**Exercise directions**. Output each entry that follows exactly. Images stay out.

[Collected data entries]
====================
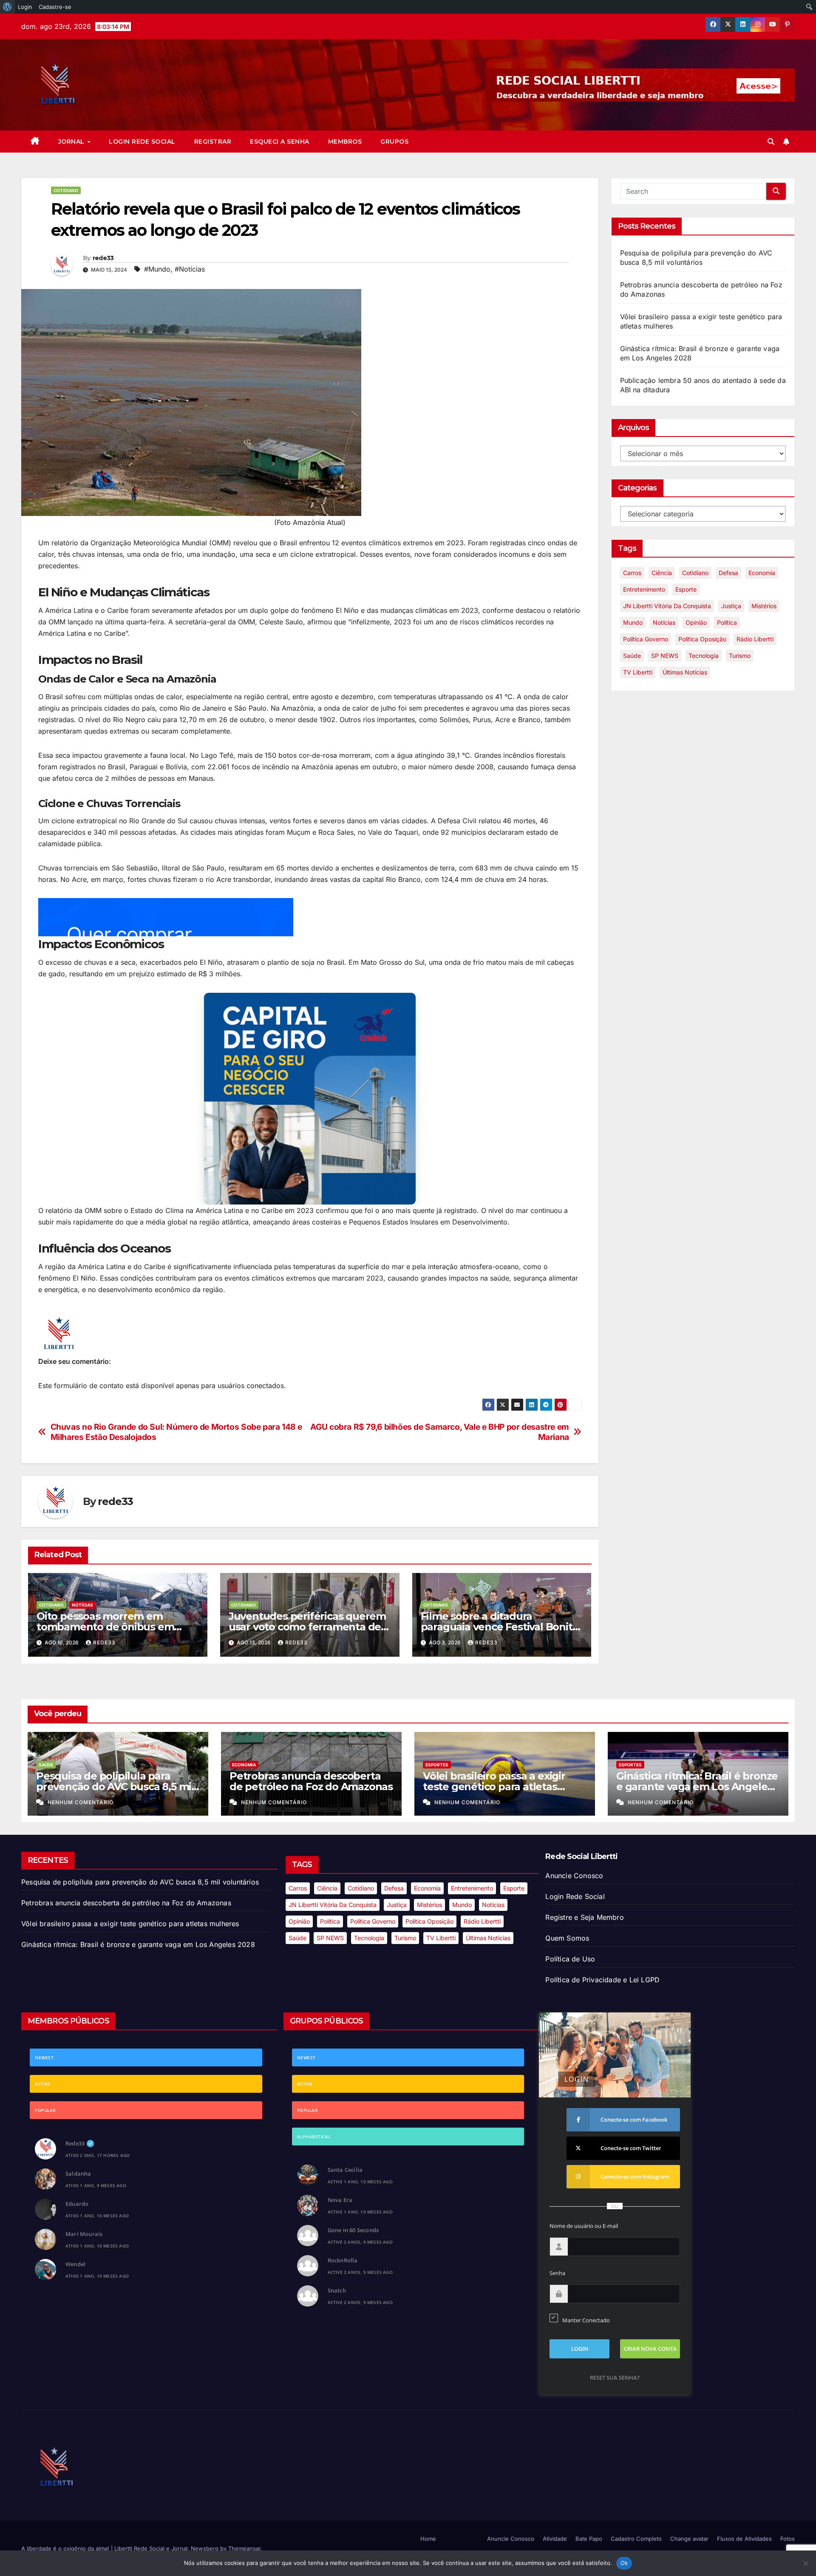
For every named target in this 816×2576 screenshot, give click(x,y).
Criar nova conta (650, 2348)
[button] (771, 141)
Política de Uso (570, 1959)
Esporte (686, 589)
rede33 (103, 258)
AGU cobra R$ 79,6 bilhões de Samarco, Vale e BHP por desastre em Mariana (439, 1432)
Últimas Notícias (685, 672)
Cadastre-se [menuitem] (55, 6)
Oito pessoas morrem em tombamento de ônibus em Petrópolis (105, 1627)
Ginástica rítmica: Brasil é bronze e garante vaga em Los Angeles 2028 (697, 1786)
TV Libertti (637, 672)
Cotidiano (66, 190)
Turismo (740, 655)
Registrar (213, 141)
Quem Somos (567, 1938)
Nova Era (340, 2200)
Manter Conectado (586, 2320)
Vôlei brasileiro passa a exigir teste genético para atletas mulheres (494, 1786)
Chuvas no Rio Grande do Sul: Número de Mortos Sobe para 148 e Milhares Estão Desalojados (176, 1432)
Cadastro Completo (636, 2538)
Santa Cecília (345, 2170)
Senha (557, 2273)
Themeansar (244, 2548)
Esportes (436, 1764)
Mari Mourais (83, 2234)
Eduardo (76, 2204)
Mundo (633, 622)
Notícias (82, 1604)
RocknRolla (343, 2260)
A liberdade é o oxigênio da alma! (66, 2548)
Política (727, 622)
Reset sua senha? (615, 2377)
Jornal (72, 141)
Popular (45, 2110)
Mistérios (763, 605)
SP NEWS (664, 655)
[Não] (805, 2563)
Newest (44, 2057)
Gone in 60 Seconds (353, 2230)
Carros (632, 572)
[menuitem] (7, 7)
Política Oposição (702, 639)
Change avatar (689, 2538)
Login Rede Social (142, 141)
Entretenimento (644, 589)
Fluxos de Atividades (744, 2538)
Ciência (662, 572)
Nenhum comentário (80, 1802)
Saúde (632, 655)
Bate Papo (588, 2538)
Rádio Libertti (755, 639)
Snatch (337, 2290)
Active (43, 2084)
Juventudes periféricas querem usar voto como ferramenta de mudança (307, 1627)
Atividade (555, 2538)
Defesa (728, 572)
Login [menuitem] (25, 6)
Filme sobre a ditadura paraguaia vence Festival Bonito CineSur (500, 1627)
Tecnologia (703, 655)
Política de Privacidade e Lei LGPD (602, 1979)
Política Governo (645, 639)
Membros (345, 141)
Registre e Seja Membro (584, 1917)
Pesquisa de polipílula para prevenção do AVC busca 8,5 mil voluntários (115, 1786)
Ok (624, 2562)
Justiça (731, 605)
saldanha (78, 2173)
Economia (761, 572)
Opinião (696, 622)
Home (428, 2538)
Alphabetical (314, 2137)
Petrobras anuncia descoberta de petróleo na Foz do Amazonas (311, 1781)
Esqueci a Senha (279, 141)
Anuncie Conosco (574, 1875)
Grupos (394, 141)
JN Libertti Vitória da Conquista (667, 605)
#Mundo (157, 269)
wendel (75, 2264)
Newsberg (204, 2548)
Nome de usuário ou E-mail (584, 2226)
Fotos (787, 2538)
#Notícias (190, 269)
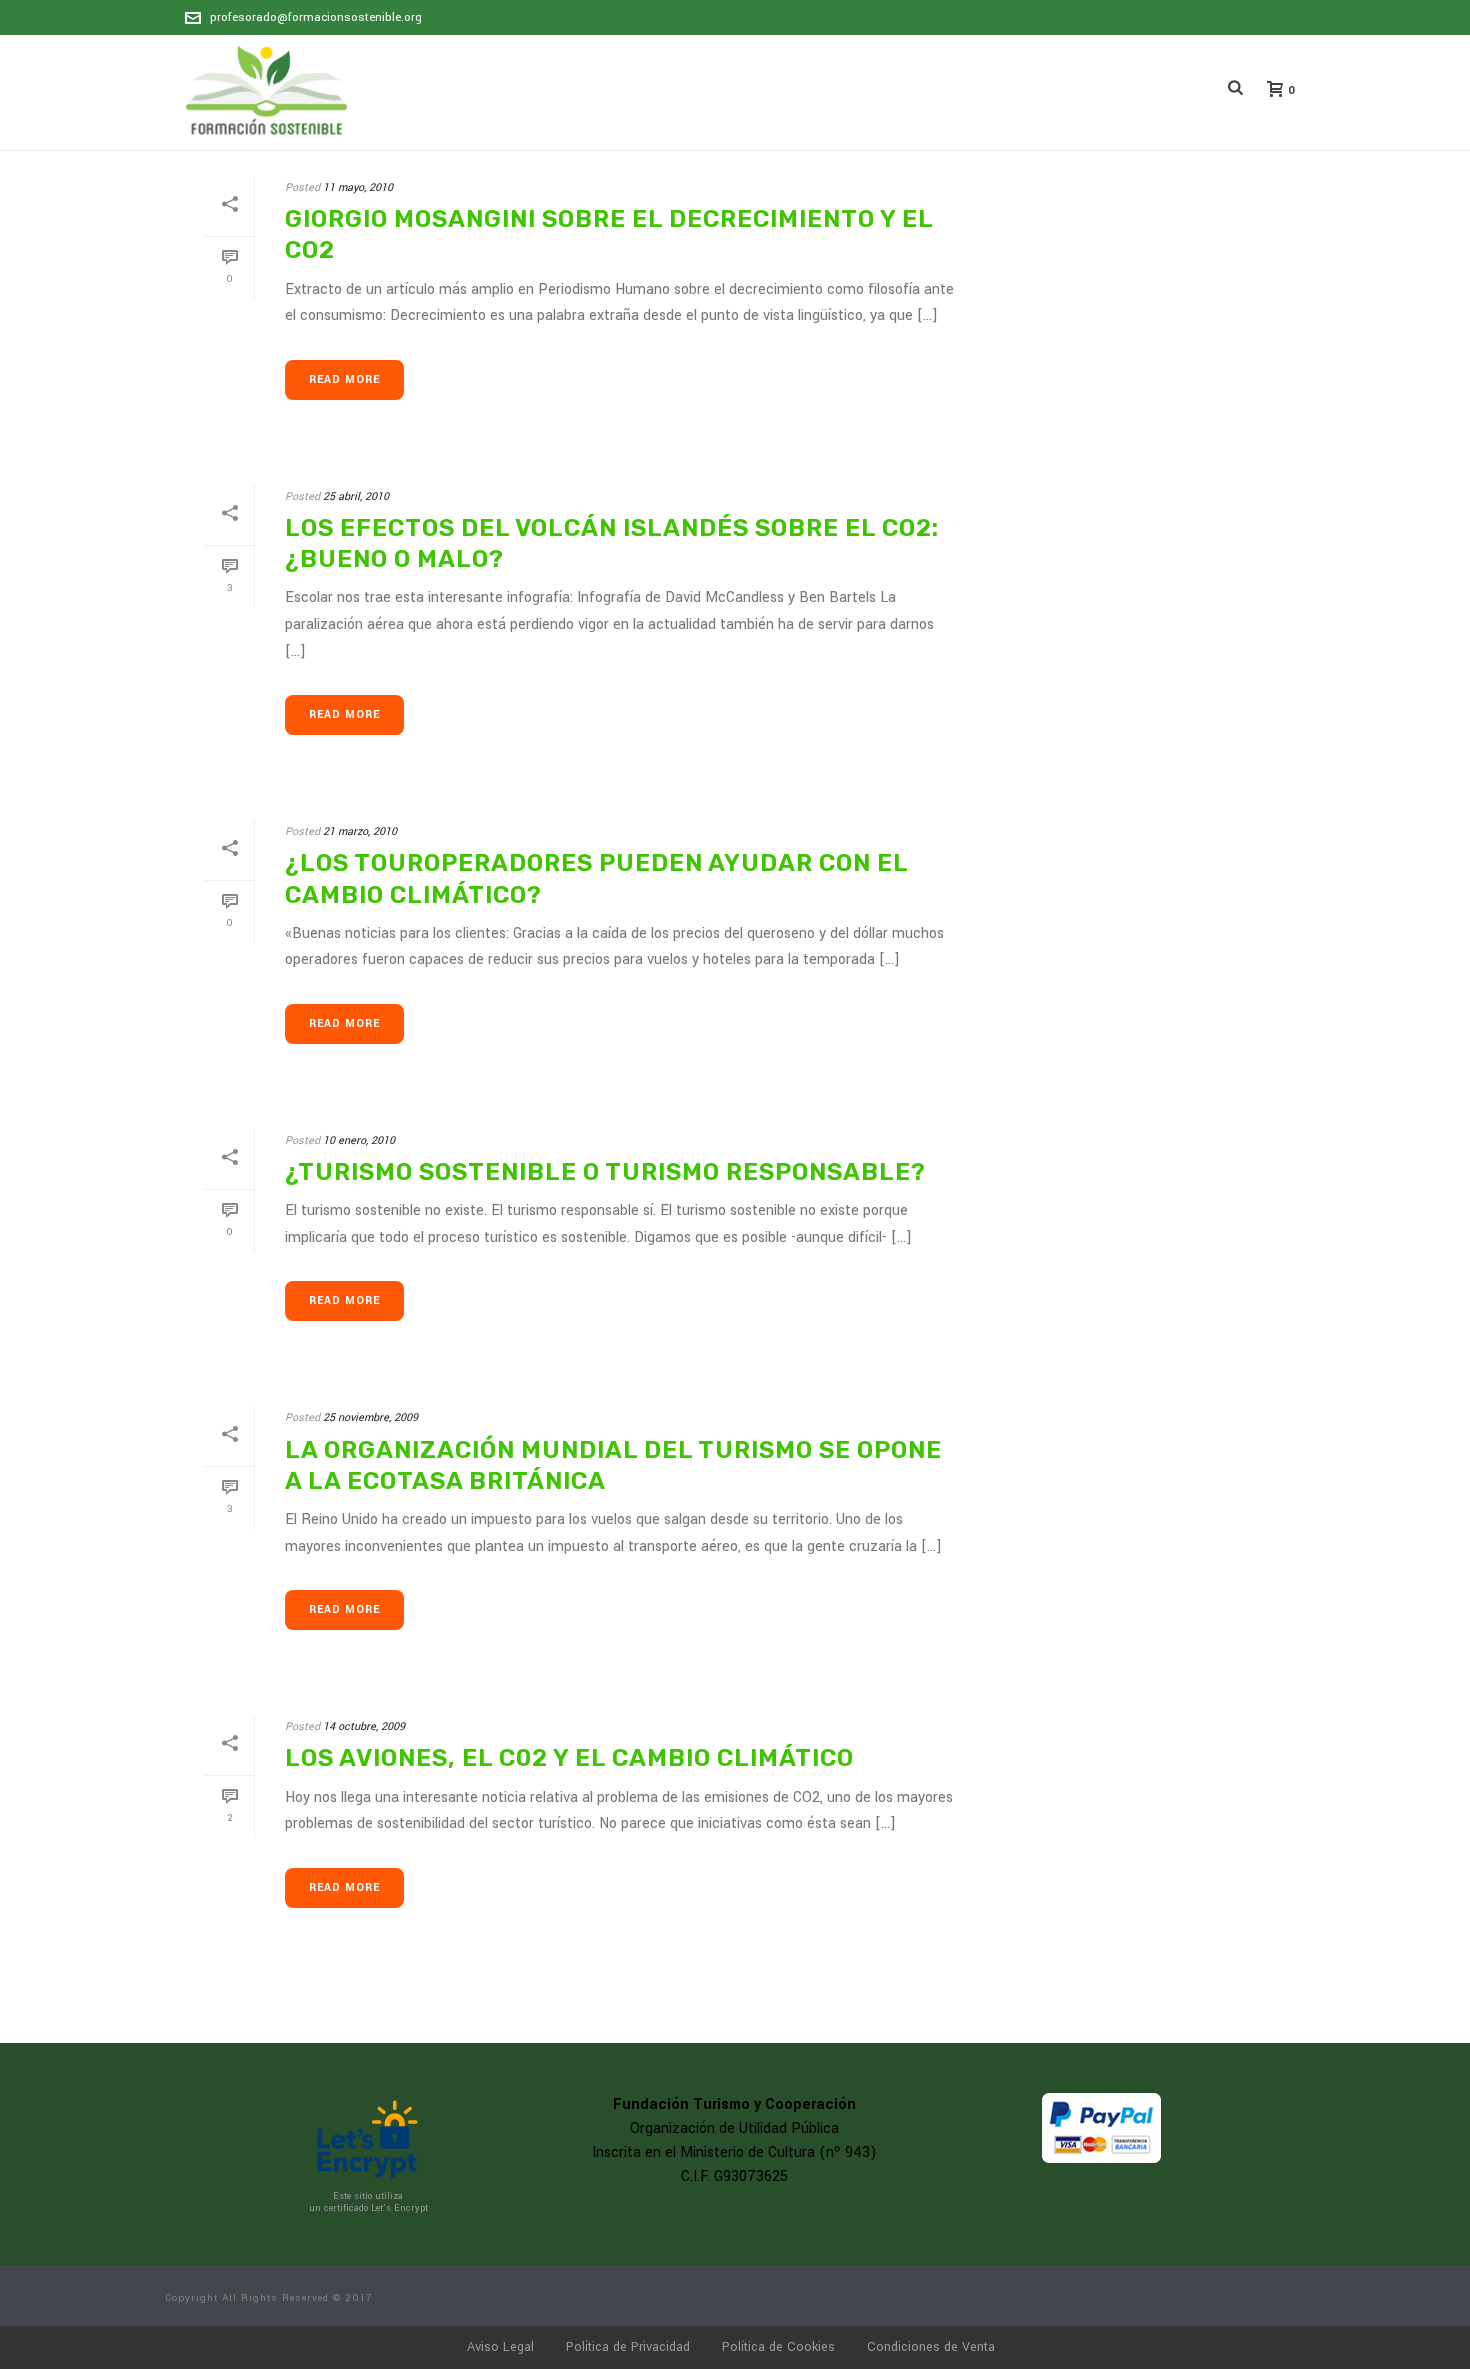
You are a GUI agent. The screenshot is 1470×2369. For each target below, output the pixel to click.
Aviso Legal (500, 2347)
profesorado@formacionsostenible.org (316, 17)
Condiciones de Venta (931, 2347)
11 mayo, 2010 (358, 187)
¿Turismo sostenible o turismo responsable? (605, 1172)
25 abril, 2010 (356, 496)
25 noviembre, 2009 (370, 1417)
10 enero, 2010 (359, 1140)
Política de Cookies (778, 2347)
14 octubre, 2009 (364, 1726)
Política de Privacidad (628, 2347)
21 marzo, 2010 (360, 831)
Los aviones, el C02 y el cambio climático (569, 1758)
====================
**Result of this exercise**.
For every named target in this 816×2576 screenshot, give click(x,y).
Criar nova conta (650, 2348)
[button] (771, 141)
Política de Uso (570, 1959)
Esporte (686, 589)
rede33 (103, 258)
AGU cobra R$ 79,6 bilhões de Samarco, Vale e BHP por desastre em Mariana (439, 1432)
Últimas Notícias (685, 672)
Cadastre-se [menuitem] (55, 6)
Oito pessoas morrem em tombamento de ônibus em Petrópolis (105, 1627)
Ginástica rítmica: Brasil é bronze e garante vaga em Los Angeles 2028 (697, 1786)
TV Libertti (637, 672)
Cotidiano (66, 190)
Turismo (740, 655)
Registrar (213, 141)
Quem Somos (567, 1938)
Nova Era (340, 2200)
Manter Conectado (586, 2320)
Vôlei brasileiro passa a exigir teste genético para atletas mulheres (494, 1786)
Chuvas no Rio Grande do Sul: Número de Mortos Sobe para 148 e Milhares Estão Desalojados (176, 1432)
Cadastro Completo (636, 2538)
Santa Cecília (345, 2170)
Senha (557, 2273)
Themeansar (244, 2548)
Esportes (436, 1764)
Mari Mourais (83, 2234)
Eduardo (76, 2204)
Mundo (633, 622)
Notícias (82, 1604)
RocknRolla (343, 2260)
A liberdade é o oxigênio da alma! (66, 2548)
Política (727, 622)
Reset sua senha? (615, 2377)
Jornal (72, 141)
Popular (45, 2110)
Mistérios (763, 605)
SP NEWS (664, 655)
[Não] (805, 2563)
Newest (44, 2057)
Gone in 60 Seconds (353, 2230)
Carros (632, 572)
[menuitem] (7, 7)
Política Oposição (702, 639)
Change avatar (689, 2538)
Login Rede Social (142, 141)
Entretenimento (644, 589)
Fluxos de Atividades (744, 2538)
Ciência (662, 572)
Nenhum comentário (80, 1802)
Saúde (632, 655)
Bate Papo (588, 2538)
Rádio Libertti (755, 639)
Snatch (337, 2290)
Active (43, 2084)
Juventudes periféricas querem usar voto como ferramenta de mudança (307, 1627)
Atividade (555, 2538)
Defesa (728, 572)
Login [menuitem] (25, 6)
Filme sobre a ditadura paraguaia vence Festival Bonito CineSur (500, 1627)
Tecnologia (703, 655)
Política de Privacidade e Lei LGPD (602, 1979)
Política Governo (645, 639)
Membros (345, 141)
Registre e Seja Membro (584, 1917)
Pesquisa de polipílula para prevenção do AVC busca 8,5 mil voluntários (115, 1786)
Ok (624, 2562)
Justiça (731, 605)
saldanha (78, 2173)
Economia (761, 572)
Opinião (696, 622)
Home (428, 2538)
Alphabetical (314, 2137)
Petrobras anuncia descoberta de petróleo na Foz do Amazonas (311, 1781)
Esqueci a Senha (279, 141)
Anuncie Conosco (574, 1875)
Grupos (394, 141)
JN Libertti Vitória da Conquista (667, 605)
#Mundo (157, 269)
wendel (75, 2264)
Newsberg (204, 2548)
Nome de usuário ou E-mail (584, 2226)
Fotos (787, 2538)
#Notícias (190, 269)
You are a GUI agent. The screenshot is 1470×2369. For each target below, output the pixel to click.
Aviso Legal (500, 2347)
profesorado@formacionsostenible.org (316, 17)
Condiciones de Venta (931, 2347)
11 mayo, 2010 (358, 187)
¿Turismo sostenible o turismo responsable? (605, 1172)
25 abril, 2010 (356, 496)
25 noviembre, 2009 (370, 1417)
10 enero, 2010 (359, 1140)
Política de Cookies (778, 2347)
14 octubre, 2009 (364, 1726)
Política de Privacidad (628, 2347)
21 marzo, 2010 (360, 831)
Los aviones, el C02 y el cambio climático (569, 1758)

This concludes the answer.